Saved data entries
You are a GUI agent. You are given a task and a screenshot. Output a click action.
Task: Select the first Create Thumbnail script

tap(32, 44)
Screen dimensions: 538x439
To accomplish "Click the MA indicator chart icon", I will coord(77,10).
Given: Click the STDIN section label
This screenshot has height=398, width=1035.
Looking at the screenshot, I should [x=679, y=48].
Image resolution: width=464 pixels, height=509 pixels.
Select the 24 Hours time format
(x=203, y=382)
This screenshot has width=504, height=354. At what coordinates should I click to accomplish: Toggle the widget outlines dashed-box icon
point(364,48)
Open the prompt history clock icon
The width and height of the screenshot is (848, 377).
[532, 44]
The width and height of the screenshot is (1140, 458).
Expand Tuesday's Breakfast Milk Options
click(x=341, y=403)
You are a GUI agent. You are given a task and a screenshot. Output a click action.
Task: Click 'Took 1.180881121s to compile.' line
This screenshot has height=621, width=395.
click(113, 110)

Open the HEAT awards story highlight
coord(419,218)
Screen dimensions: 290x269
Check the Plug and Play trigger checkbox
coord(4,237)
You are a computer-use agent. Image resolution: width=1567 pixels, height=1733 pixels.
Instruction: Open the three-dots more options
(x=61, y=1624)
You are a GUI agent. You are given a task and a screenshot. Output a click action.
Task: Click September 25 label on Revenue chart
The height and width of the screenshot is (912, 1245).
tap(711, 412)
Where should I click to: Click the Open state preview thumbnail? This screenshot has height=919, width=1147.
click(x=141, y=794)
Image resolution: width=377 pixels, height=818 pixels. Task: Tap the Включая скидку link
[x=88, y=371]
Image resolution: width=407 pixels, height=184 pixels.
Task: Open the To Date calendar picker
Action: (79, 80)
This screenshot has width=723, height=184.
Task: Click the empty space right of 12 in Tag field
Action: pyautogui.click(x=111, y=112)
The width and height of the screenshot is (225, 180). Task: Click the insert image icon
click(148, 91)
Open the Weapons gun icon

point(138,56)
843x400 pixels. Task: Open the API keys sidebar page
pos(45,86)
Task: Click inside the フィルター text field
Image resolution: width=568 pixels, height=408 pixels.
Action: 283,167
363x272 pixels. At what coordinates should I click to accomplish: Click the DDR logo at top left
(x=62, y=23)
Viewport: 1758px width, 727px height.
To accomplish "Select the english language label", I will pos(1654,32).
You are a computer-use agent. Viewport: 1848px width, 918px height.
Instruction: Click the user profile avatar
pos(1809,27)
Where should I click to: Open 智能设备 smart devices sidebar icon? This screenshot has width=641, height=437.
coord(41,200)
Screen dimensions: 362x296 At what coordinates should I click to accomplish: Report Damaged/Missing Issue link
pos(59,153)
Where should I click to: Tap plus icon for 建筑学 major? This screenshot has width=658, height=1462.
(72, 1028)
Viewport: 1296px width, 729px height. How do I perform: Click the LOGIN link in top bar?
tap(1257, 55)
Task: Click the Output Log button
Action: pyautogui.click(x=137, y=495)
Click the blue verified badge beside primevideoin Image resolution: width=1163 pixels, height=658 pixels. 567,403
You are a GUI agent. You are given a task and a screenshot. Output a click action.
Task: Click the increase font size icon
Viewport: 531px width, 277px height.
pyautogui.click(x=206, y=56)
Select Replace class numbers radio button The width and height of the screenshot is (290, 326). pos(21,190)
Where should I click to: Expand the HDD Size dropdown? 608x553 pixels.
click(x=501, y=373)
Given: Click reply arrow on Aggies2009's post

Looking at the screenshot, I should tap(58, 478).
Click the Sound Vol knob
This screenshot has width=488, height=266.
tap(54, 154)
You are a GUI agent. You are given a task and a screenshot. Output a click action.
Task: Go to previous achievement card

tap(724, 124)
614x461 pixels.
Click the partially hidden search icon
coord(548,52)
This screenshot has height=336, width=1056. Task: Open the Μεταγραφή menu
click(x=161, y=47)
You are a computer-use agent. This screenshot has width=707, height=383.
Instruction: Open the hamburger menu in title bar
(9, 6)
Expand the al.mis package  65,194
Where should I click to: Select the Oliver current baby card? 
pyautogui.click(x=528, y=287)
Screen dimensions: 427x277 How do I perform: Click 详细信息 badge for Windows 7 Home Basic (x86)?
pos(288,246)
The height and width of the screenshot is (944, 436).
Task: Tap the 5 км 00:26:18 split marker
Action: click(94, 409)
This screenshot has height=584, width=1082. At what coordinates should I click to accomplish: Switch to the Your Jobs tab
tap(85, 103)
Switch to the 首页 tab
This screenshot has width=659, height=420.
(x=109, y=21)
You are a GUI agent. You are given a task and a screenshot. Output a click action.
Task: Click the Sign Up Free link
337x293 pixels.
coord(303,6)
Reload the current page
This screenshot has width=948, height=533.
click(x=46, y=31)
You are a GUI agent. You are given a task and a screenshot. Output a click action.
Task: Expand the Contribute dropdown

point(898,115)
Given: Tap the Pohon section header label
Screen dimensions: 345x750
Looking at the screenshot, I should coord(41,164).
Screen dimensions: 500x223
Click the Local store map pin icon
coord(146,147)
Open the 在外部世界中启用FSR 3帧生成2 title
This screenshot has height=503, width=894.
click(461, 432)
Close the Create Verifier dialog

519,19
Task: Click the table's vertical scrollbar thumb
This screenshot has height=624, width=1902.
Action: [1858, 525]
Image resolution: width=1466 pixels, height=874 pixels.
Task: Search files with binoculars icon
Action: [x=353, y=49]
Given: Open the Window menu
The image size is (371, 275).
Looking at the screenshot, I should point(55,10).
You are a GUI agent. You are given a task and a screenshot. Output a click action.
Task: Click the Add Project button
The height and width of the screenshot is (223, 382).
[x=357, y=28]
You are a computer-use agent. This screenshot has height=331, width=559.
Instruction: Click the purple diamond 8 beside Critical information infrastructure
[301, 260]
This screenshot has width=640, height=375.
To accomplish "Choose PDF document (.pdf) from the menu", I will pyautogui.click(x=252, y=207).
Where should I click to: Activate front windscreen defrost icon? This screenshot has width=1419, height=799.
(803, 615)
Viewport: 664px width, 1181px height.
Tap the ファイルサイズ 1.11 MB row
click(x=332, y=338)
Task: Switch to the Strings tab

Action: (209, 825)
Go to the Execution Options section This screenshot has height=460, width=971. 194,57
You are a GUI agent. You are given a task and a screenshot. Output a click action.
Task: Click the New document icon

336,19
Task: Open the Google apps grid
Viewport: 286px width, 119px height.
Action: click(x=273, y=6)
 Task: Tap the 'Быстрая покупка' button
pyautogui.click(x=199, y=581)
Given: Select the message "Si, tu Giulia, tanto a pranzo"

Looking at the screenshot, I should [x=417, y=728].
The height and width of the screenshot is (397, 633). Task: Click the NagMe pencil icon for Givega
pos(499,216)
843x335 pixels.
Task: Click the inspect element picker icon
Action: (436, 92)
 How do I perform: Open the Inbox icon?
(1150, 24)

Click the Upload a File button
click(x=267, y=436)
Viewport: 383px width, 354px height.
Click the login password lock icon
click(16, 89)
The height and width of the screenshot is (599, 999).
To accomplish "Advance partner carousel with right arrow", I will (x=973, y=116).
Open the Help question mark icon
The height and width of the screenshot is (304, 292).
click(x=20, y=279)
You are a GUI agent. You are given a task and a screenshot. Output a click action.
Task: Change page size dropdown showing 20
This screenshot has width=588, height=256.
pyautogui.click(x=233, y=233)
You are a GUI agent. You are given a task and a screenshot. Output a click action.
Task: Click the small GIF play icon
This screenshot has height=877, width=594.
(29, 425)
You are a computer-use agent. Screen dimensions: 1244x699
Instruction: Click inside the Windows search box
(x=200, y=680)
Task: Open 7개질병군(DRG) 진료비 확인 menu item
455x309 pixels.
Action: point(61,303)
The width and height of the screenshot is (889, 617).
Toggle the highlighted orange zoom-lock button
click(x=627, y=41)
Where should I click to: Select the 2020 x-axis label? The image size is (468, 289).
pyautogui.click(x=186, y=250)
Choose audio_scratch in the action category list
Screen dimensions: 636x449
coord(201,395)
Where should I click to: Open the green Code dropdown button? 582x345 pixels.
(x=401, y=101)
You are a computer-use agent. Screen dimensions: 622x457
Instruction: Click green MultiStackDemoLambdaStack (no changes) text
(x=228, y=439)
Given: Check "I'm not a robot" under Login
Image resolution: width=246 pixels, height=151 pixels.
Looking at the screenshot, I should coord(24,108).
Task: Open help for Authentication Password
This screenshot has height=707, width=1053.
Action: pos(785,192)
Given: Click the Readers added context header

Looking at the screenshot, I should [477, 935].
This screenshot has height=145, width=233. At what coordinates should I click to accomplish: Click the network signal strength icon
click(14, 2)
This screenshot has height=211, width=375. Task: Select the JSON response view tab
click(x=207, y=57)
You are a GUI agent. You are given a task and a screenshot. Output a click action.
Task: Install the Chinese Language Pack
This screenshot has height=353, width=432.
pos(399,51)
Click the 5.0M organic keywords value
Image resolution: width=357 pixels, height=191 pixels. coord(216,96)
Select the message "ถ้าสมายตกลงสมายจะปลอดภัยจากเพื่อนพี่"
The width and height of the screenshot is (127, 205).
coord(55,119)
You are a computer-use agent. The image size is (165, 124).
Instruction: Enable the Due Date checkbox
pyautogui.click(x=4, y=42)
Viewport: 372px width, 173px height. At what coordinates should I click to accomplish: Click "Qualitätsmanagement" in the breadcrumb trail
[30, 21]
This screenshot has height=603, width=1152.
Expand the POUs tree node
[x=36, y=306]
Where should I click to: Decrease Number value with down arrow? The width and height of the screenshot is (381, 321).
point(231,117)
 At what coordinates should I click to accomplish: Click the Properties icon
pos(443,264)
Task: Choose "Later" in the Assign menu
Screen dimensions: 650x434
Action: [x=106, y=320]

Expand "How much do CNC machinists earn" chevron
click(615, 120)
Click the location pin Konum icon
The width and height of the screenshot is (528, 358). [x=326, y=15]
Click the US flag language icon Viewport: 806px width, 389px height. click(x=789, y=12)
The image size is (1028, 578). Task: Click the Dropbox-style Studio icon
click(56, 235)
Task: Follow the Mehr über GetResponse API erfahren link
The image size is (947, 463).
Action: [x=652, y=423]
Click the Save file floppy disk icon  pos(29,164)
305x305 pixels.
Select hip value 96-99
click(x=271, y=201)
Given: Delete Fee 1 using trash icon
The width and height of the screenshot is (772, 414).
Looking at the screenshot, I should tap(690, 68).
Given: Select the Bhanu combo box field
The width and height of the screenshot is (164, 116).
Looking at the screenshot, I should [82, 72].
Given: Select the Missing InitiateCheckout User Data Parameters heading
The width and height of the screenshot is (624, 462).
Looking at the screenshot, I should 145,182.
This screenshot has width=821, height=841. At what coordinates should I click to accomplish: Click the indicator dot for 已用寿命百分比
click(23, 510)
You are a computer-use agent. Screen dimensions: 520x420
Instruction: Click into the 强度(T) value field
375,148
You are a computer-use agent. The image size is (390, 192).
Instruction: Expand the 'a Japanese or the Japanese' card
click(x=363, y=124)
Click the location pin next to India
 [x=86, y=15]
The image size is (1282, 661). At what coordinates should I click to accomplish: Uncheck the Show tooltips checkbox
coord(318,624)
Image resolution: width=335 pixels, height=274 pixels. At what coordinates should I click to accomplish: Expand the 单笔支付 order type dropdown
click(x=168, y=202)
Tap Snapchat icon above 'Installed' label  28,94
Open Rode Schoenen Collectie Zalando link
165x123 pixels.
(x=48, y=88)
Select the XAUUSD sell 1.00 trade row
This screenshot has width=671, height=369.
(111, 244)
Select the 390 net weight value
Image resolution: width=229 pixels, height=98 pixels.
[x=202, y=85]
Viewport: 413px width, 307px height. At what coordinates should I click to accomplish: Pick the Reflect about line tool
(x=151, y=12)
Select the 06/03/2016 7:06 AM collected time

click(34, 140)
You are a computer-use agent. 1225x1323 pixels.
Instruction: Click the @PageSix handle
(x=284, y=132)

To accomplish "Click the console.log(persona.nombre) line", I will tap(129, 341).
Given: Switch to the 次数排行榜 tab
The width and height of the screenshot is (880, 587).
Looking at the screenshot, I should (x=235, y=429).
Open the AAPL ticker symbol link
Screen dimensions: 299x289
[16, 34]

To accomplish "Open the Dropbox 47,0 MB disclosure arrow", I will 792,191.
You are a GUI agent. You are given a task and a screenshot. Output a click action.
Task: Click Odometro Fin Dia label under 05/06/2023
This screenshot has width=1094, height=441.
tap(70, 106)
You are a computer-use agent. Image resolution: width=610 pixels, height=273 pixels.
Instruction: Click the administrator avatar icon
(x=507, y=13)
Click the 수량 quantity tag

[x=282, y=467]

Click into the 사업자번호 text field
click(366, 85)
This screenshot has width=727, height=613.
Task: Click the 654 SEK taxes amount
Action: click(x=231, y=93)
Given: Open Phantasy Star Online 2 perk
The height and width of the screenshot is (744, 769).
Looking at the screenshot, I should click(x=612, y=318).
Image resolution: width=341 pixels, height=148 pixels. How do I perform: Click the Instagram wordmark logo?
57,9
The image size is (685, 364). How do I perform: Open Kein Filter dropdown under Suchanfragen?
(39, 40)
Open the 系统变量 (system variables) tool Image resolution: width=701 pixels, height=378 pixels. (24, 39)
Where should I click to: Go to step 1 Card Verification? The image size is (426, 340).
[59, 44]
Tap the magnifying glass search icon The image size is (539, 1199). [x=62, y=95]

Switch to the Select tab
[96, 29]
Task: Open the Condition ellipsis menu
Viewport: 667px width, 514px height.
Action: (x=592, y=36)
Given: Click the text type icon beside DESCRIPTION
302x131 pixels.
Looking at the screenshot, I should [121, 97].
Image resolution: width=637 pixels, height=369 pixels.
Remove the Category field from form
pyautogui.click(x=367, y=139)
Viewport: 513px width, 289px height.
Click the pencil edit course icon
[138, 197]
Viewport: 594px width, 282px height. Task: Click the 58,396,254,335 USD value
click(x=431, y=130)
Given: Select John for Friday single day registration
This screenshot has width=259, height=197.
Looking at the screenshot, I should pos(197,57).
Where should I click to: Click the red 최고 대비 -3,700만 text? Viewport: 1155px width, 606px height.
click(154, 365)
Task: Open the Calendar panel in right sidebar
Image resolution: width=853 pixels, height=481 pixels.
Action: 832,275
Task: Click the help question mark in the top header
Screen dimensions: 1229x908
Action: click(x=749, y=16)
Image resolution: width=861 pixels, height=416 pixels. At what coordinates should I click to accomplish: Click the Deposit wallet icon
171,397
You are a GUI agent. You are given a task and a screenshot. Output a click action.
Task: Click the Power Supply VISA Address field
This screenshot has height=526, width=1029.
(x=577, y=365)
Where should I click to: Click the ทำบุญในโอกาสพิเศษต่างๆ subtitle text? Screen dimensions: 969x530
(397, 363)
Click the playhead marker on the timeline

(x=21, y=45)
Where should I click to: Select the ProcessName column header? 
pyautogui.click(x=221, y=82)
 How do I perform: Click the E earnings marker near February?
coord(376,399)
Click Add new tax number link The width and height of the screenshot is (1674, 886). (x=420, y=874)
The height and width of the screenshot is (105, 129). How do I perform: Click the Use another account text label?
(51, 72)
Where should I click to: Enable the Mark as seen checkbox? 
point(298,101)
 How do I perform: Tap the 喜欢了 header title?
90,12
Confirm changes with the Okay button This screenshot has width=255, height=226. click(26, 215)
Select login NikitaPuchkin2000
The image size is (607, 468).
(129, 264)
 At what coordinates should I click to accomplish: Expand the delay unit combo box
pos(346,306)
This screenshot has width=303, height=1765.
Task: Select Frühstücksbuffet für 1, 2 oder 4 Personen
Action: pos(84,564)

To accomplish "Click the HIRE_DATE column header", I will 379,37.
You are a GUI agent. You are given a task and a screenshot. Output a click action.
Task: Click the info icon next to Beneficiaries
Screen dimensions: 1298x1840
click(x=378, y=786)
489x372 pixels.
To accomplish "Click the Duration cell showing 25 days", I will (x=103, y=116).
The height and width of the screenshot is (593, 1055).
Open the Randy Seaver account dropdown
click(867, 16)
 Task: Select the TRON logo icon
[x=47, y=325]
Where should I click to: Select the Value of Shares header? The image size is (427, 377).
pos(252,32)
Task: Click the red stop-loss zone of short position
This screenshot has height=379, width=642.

How to complete this task: Copy each line from the data above that includes "showing".

Expected output:
Task: Change page size dropdown showing 20
To accomplish "Click the Duration cell showing 25 days", I will (x=103, y=116).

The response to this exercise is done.